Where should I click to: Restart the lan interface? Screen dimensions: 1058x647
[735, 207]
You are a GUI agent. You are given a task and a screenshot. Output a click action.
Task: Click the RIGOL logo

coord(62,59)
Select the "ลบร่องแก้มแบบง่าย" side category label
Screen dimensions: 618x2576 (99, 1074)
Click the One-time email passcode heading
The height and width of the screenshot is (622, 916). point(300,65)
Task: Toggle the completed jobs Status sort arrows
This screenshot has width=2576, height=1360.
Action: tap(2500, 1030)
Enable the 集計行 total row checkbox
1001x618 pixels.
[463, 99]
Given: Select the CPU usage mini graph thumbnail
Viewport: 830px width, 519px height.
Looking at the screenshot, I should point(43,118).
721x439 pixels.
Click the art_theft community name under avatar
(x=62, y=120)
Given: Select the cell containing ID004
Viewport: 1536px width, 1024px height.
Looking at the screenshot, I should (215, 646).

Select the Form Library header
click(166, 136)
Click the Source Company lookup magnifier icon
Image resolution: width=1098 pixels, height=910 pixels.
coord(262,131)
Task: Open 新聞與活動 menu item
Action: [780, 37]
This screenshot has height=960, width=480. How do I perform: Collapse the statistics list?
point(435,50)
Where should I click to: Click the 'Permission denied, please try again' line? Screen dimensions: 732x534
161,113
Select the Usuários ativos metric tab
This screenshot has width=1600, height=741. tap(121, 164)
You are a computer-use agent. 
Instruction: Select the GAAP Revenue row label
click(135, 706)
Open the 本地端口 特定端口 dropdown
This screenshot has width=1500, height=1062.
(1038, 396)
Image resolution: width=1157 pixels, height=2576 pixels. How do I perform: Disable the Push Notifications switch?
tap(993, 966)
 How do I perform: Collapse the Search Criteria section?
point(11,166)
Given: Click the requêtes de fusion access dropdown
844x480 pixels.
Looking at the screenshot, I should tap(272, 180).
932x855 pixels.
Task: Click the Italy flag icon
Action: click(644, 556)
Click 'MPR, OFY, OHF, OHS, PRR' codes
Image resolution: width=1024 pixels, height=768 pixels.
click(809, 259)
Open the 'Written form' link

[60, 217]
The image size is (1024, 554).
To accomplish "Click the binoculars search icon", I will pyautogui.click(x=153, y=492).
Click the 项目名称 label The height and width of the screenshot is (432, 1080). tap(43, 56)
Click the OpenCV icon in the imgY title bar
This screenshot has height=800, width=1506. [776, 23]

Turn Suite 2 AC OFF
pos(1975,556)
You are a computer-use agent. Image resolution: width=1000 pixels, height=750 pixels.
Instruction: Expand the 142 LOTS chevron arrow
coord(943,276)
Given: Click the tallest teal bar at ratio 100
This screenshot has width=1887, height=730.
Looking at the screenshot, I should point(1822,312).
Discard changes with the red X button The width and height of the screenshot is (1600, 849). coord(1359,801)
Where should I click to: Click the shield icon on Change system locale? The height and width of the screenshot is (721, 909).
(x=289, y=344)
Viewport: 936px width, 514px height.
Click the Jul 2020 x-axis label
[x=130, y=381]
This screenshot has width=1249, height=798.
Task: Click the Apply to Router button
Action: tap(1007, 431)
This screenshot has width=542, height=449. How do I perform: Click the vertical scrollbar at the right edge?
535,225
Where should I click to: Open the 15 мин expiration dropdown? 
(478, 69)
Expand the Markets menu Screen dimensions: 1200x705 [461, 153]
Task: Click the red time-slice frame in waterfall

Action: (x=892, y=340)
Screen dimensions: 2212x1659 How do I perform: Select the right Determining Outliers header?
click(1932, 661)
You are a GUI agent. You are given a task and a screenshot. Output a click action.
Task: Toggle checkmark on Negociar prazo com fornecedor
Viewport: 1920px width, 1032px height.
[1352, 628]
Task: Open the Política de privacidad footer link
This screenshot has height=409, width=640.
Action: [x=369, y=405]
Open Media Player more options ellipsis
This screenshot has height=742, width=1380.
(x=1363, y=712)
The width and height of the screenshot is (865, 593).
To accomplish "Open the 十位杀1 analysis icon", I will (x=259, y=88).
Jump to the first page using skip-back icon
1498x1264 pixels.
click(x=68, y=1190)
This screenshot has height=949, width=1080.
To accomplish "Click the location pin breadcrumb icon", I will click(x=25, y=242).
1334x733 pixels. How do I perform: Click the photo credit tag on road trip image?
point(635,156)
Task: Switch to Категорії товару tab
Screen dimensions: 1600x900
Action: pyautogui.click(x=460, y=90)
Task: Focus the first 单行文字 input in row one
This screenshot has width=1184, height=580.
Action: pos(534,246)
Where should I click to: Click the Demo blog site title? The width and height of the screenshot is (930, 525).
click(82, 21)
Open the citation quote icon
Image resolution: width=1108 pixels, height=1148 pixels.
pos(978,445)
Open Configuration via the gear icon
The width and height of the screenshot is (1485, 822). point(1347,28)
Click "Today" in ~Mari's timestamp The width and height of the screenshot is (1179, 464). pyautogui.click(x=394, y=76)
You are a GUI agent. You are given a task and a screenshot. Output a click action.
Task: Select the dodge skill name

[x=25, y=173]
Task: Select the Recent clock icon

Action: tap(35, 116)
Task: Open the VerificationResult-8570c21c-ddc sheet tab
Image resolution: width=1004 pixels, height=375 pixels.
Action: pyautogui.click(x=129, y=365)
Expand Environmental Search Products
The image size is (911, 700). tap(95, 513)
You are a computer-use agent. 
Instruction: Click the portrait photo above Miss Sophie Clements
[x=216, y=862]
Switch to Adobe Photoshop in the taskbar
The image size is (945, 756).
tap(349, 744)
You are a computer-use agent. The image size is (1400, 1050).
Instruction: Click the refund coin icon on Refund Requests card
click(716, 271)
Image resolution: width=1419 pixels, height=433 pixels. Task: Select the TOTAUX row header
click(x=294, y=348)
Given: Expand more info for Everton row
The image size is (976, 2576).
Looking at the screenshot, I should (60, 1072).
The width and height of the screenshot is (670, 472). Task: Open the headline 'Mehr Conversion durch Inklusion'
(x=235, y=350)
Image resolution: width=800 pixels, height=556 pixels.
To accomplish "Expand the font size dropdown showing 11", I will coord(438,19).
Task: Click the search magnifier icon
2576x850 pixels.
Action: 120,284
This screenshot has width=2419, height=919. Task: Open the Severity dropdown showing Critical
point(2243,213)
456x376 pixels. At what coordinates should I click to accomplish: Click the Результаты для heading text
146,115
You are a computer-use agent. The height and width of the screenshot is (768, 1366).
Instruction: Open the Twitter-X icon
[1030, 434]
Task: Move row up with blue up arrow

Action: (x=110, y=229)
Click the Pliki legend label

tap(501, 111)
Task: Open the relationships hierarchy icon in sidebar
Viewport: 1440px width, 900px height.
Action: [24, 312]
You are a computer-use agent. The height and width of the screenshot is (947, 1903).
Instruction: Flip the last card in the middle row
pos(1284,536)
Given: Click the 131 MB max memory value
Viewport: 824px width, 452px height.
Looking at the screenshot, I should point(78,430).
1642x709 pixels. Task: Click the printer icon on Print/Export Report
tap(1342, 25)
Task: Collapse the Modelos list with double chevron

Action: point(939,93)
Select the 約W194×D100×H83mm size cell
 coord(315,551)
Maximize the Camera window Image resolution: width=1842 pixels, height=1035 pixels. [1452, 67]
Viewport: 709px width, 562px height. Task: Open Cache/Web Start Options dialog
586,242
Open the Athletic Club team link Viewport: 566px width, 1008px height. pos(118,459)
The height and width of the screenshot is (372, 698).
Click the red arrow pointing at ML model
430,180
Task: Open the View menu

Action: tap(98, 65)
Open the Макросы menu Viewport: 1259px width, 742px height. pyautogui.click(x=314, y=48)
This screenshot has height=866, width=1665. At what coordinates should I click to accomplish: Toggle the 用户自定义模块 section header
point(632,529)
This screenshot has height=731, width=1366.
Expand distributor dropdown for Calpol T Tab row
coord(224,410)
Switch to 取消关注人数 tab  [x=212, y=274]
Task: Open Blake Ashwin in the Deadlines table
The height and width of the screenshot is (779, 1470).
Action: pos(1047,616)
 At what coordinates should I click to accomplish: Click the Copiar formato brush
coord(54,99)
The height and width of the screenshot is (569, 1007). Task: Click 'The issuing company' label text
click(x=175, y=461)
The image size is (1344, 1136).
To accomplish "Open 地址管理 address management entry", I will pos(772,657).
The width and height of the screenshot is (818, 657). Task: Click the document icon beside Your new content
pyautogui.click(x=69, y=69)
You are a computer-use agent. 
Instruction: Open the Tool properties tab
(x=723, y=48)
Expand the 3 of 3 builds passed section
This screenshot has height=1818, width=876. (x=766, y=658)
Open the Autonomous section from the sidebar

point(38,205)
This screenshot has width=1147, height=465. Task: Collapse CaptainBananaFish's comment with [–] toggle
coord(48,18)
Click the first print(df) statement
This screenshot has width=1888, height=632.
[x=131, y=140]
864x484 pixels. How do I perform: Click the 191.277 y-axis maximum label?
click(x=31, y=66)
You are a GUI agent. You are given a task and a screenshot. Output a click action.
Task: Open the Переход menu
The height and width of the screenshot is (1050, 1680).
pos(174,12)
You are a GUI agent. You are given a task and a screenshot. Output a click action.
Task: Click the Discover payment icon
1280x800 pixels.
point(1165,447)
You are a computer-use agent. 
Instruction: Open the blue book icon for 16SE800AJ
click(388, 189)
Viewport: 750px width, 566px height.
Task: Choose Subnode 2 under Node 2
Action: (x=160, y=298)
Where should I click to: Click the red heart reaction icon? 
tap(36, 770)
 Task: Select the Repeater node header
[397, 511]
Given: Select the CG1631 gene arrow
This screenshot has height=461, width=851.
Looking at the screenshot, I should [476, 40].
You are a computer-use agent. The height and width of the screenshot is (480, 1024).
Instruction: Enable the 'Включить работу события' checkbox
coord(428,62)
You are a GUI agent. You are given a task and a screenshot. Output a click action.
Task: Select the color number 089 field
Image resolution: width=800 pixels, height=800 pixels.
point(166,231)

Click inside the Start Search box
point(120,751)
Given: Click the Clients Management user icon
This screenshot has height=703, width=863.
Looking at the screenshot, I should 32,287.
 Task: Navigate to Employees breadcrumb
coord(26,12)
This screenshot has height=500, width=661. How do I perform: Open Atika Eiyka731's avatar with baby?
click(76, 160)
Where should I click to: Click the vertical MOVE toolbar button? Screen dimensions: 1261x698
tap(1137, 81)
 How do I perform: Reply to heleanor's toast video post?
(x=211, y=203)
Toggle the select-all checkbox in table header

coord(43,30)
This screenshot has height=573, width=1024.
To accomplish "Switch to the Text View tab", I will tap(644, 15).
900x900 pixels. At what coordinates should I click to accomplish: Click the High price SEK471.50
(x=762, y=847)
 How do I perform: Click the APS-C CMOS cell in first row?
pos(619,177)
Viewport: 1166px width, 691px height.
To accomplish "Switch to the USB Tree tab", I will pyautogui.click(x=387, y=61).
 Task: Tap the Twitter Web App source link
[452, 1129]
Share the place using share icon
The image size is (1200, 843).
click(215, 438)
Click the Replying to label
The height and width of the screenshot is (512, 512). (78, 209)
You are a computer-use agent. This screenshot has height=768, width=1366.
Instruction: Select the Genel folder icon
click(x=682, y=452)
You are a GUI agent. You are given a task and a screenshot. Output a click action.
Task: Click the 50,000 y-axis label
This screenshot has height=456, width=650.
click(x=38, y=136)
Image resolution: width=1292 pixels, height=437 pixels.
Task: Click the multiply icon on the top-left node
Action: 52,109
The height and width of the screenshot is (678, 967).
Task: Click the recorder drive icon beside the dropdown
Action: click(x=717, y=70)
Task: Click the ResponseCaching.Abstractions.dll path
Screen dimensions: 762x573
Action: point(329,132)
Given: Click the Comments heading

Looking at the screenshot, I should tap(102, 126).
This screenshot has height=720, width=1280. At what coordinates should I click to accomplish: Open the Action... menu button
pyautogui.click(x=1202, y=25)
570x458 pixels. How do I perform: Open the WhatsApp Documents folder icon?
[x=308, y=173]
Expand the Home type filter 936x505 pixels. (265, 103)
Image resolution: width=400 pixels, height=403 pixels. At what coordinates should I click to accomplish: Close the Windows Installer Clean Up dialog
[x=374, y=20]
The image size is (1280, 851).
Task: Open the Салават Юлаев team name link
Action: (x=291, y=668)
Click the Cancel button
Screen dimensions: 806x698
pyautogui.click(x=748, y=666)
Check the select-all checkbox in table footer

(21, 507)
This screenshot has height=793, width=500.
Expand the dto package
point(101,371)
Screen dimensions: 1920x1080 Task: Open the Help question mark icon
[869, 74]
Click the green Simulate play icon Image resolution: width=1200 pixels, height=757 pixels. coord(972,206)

+++++

Within the data above, the lines from the one with "Given: Expand more info for Everton row" to the one with "Image resolution: width=800 pixels, height=556" must be repeated exactly; no other line belongs in the answer.

* [Response]:
Given: Expand more info for Everton row
The image size is (976, 2576).
Looking at the screenshot, I should (60, 1072).
The width and height of the screenshot is (670, 472). Task: Open the headline 'Mehr Conversion durch Inklusion'
(x=235, y=350)
Image resolution: width=800 pixels, height=556 pixels.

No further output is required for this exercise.